WORK ORDER 1 »
Print everything from "Kendall Warden, Class" down to "the opioid crisis." in the report on the Ohio opioid trial.
WORK ORDER 2 »
Decide whether each statement agrees with the report on the Ohio opioid trial, answering yes or no and quoting the words that settle it: (a) Rite Aid and Giant Eagle settled before the first phase of trial. (b) The jury deliberated for six weeks. (c) The Court granted the defendants' motions for a new trial.

Kendall Warden, Class of 2024, Belmont Law
The United States District Court Northeastern District of Ohio, Eastern Division, in a giant MDL encompassing 11 bellwether trials, issued an abatement order on August 17 mandating three giant pharmacy chains to pay a combined $650 million dollars towards the opioid crisis.
This specific track three bellwether trial in the Northern District of Ohio decided: “(1) only public nuisance claims (2) against only the pharmacy defendants (3) in their roles as distributors and dispensers.” After receiving briefs on whether the trial should be to a jury or a bench, the Court concluded “that public nuisance liability will be determined by the jury,” and “if liability attaches, the Court will separately fashion remedies.”
Plaintiffs in this case, Lake County and Trumbull County, sued defendants alleging their actions “led to a severe oversupply of prescription opioids, which ultimately created a public nuisance.” The original defendants included Rite Aid and Giant Eagle, but both companies settled before Phase I of trial. This left CVS, Walgreens, and Walmart as the remaining defendants proceeding to trial. After a six-week presentation of evidence and one week deliberation, the jury found for Plaintiffs and against all three of the defendants. The jury specifically concluded, “that: (1) oversupply of legal prescription opioids, and diversion of those opioids into the illicit market outside of appropriate medical channels, is a public nuisance in [the Plaintiff counties]; and (2) each of the three defendants (CVS, Walmart, and Walgreens) engaged in intentional and/or illegal conduct which was a substantial factor in producing the public nuisance. The jury clearly affirmed that all three defendants had “caused a significant and ongoing interference with a public right to health or safety that is ongoing today. CVS, Walgreens, and Walmart all filed motions claiming the verdict was not supported by the weight of the evidence and requesting a new trial. The Court denied the motions.

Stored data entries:

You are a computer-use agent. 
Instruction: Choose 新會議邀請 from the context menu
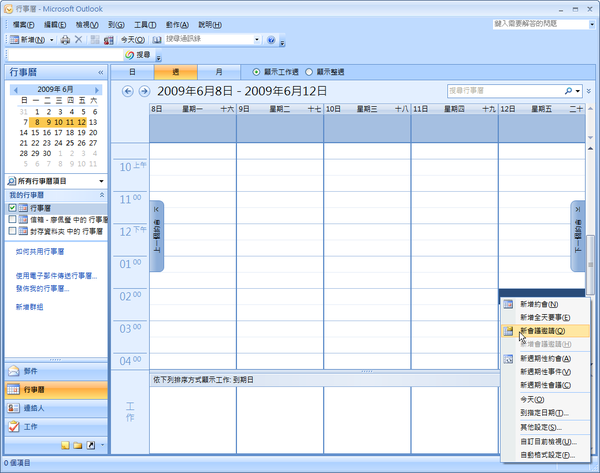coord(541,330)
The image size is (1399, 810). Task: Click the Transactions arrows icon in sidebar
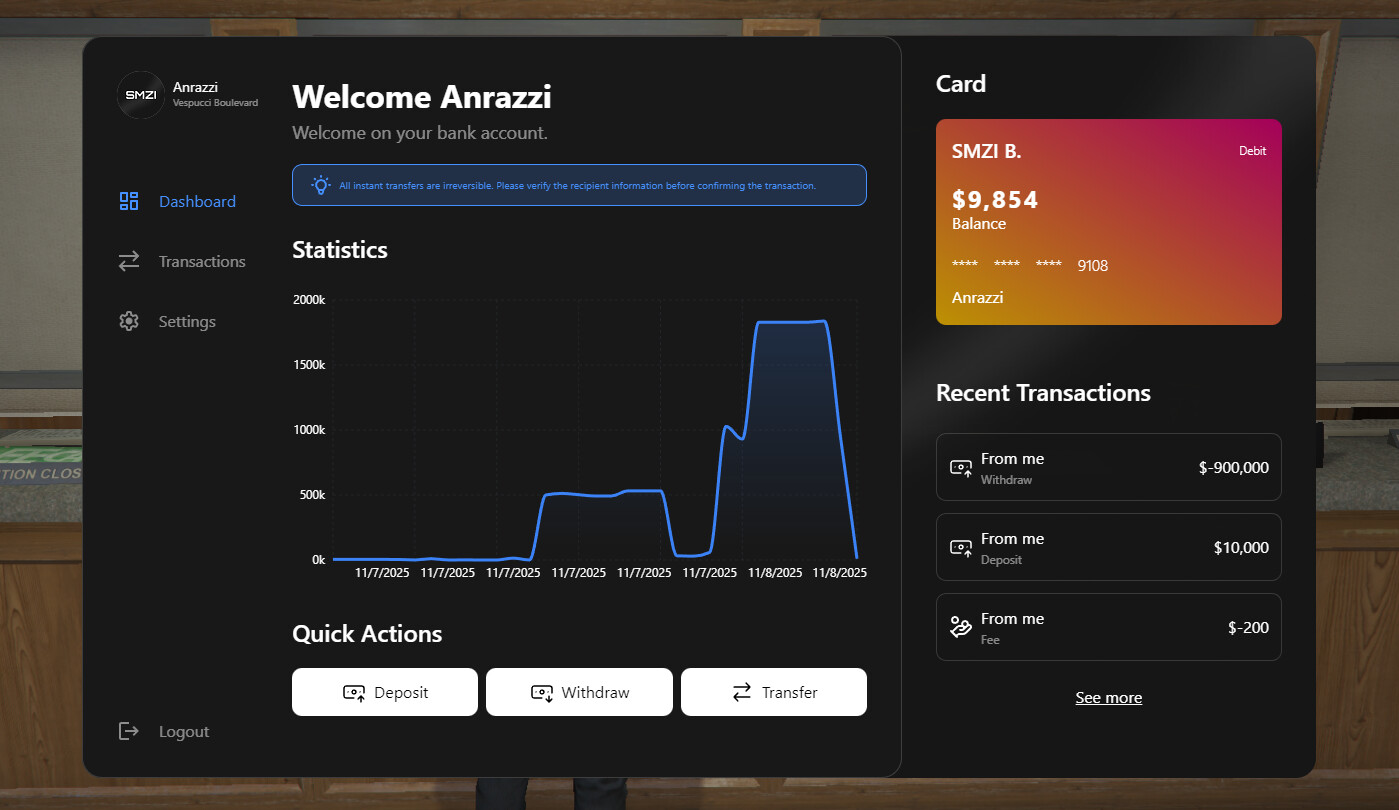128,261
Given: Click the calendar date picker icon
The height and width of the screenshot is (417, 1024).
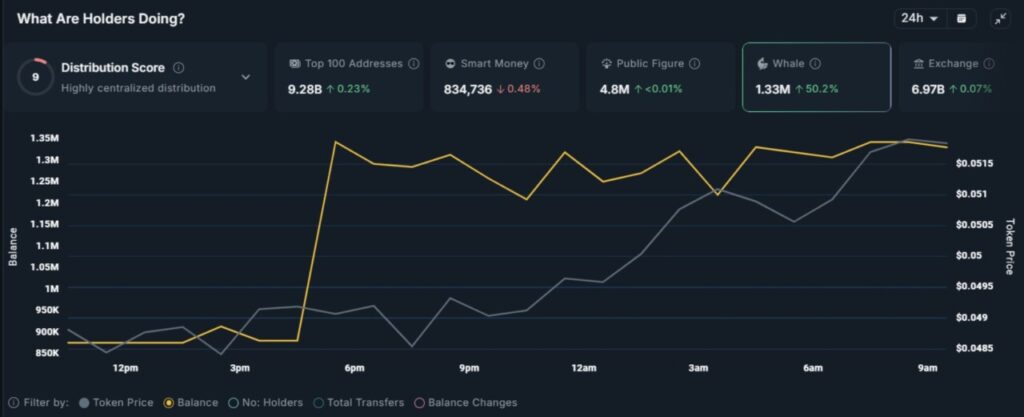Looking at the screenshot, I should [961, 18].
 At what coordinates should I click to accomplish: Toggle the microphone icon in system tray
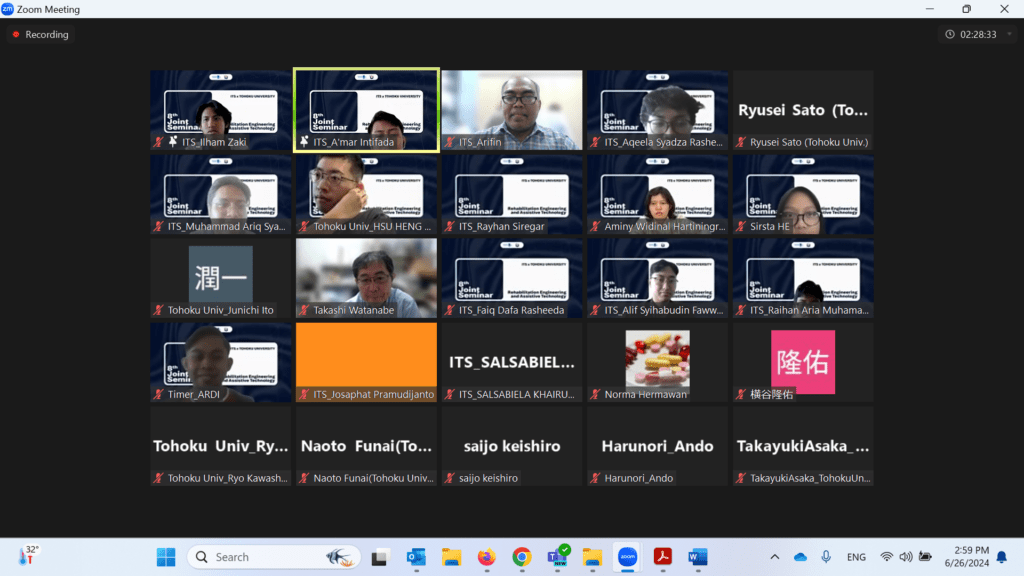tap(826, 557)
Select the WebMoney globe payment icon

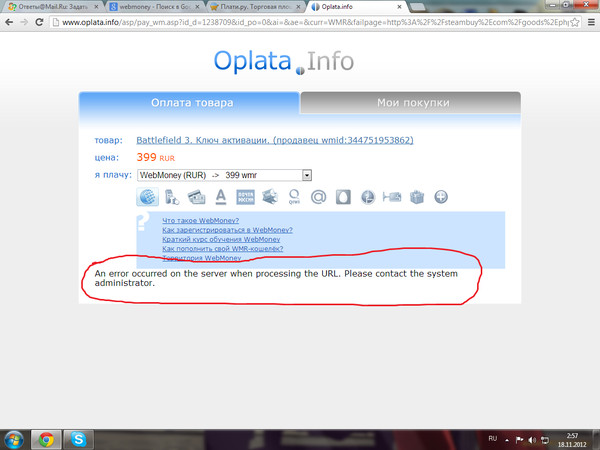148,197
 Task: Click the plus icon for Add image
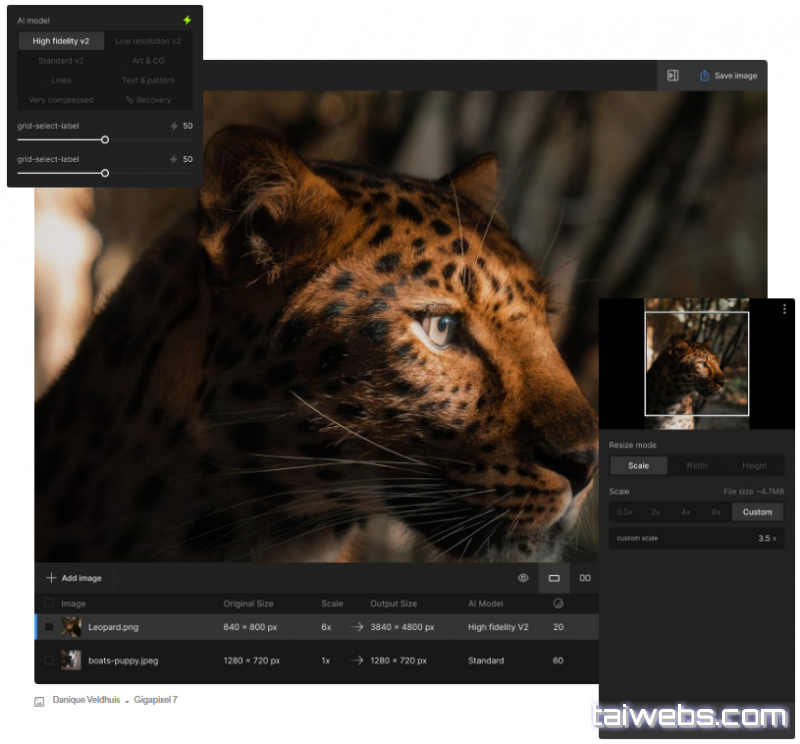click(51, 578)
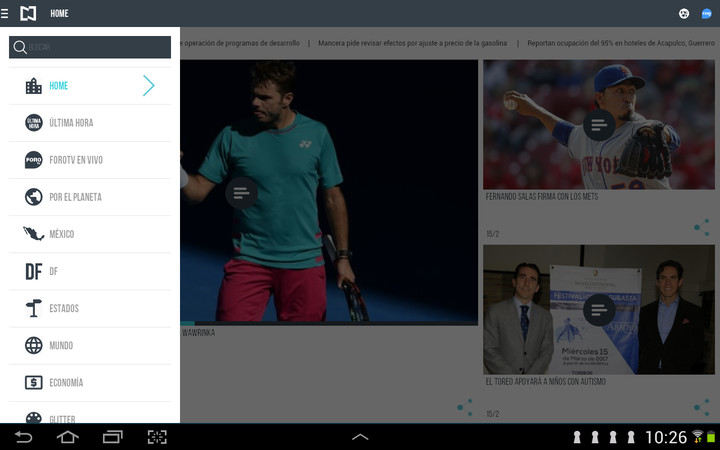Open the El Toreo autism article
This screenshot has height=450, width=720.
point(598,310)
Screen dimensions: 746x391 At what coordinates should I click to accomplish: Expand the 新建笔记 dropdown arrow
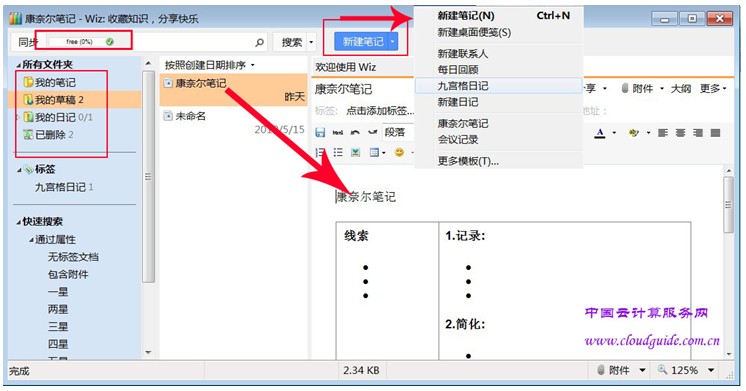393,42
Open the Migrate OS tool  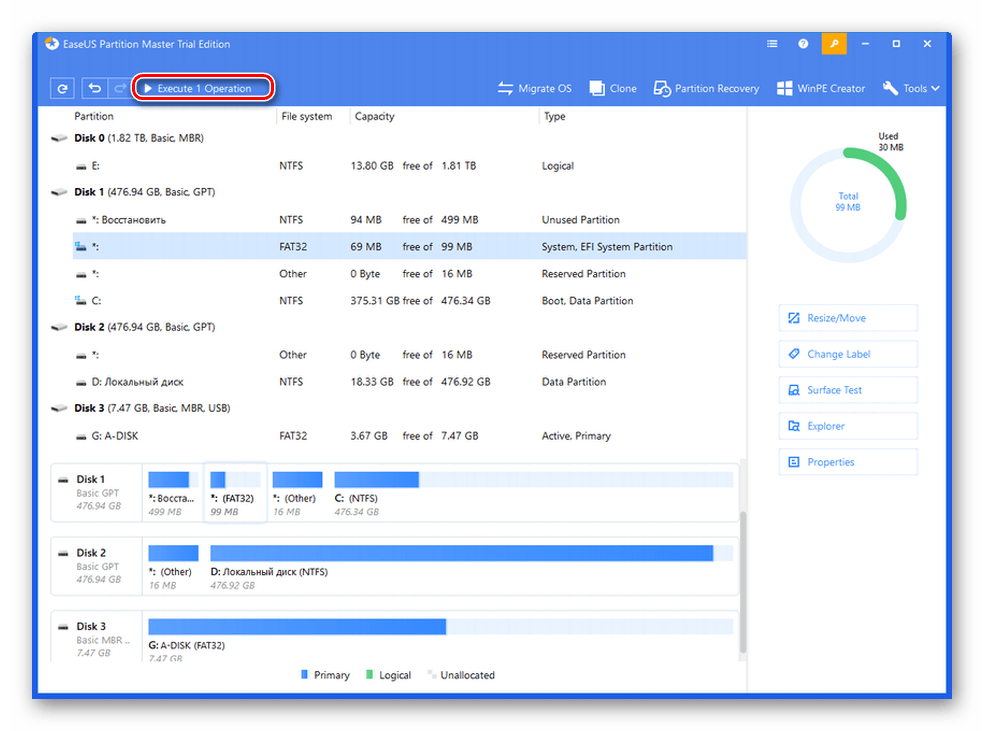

RESPONSE BOX 1 »
Kendall Warden, Class of 2024, Belmont Law
The United States District Court Northeastern District of Ohio, Eastern Division, in a giant MDL encompassing 11 bellwether trials, issued an abatement order on August 17 mandating three giant pharmacy chains to pay a combined $650 million dollars towards the opioid crisis.

RESPONSE BOX 2 »
(a) Yes: "both companies settled before Phase I of trial."
(b) No: "After a six-week presentation of evidence and one week deliberation"
(c) No: "The Court denied the motions."